Собаки – три таежные лайки – оказались выносливее людей: они выдохлись позже. Но тоже выдохлись. След уже не искали – просто понуро шли рядом с хозяином, проводником-эвенком Ефимкой, и, похоже, даже не глядели по сторонам. Ефимка изредка покрикивал на них, но больше для порядка. Он лучше прочих понимал: время упущено. А главное – дождь. Дождь надежно похоронил под собой следы беглецов. Когда погоня в третий раз – к реке, от реки и снова к реке – прошла одной  и той же дорогой, Ефимка остановился, сел на мокрый пень и невозмутимо сунул в рот трубку, в которой хлюпала вода. Две лайки тут же повалились животами в грязь, третья, самая крупная, по кличке Турка, дисциплинированно уселась у ног хозяина. Подошел Изместьев. Турка поглядела на него умными глазами и, почудилось, пожала плечами.

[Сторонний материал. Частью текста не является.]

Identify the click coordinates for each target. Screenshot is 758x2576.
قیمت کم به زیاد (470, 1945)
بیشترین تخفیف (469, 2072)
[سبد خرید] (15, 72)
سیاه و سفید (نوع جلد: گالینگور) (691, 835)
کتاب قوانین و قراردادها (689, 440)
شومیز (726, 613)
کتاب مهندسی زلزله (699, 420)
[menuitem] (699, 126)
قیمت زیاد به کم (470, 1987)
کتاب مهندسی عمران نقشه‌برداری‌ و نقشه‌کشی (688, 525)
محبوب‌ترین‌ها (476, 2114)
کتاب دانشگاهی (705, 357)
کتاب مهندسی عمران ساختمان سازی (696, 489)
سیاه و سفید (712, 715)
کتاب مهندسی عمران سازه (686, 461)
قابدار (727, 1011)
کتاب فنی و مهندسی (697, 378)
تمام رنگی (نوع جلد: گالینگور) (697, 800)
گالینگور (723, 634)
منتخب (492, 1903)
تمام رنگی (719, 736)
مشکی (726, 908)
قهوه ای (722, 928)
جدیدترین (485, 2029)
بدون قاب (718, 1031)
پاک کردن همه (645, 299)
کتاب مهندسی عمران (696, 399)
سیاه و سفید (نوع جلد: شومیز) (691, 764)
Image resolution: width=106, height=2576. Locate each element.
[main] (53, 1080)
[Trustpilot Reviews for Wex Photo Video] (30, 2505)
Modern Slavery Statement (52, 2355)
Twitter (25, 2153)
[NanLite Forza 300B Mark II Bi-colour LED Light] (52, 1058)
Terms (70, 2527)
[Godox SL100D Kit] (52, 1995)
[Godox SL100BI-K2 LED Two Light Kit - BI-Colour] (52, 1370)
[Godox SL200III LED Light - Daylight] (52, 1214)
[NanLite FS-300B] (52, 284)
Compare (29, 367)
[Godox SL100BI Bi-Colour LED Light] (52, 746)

- Что встал? – хрипло спросил Изместьев.
Ефимка пососал трубку и изрек:
- Их тут нет. Можно еще много дней ходить туда-сюда, их все равно не будет, - он сделал паузу. – Есть одно место, где не искали, но Ефимка туда не пойдет.
- Что за место? – капитан с трудом подавил желание как следует встряхнуть проводника. – Что же ты молчал, дурень?
- Плохое место, - пояснил эвенк. – Старая гарь, - И повторил: - Ефимка туда не пойдет. Дед не ходил. Отец не ходил. И мне строго запретил. Там живет Малка, дочь шамана. Ее убили много лет назад, и теперь ее дух мстит людям. Если пойдешь – она загрызет и тебя, и твоих людей. А сына все равно не спасешь.
Изместьев медленно вынул из-под плаща пистолет. Взвел курок и нацелил дуло в лоб эвенка.
- Мы пойдем вместе, - сказал он ровным голосом. – Загрызет тебя шаманка, не загрызет – бабушка надвое сказала. А я – вот он, здесь. Считаю до пяти. Потом стреляю, не обессудь.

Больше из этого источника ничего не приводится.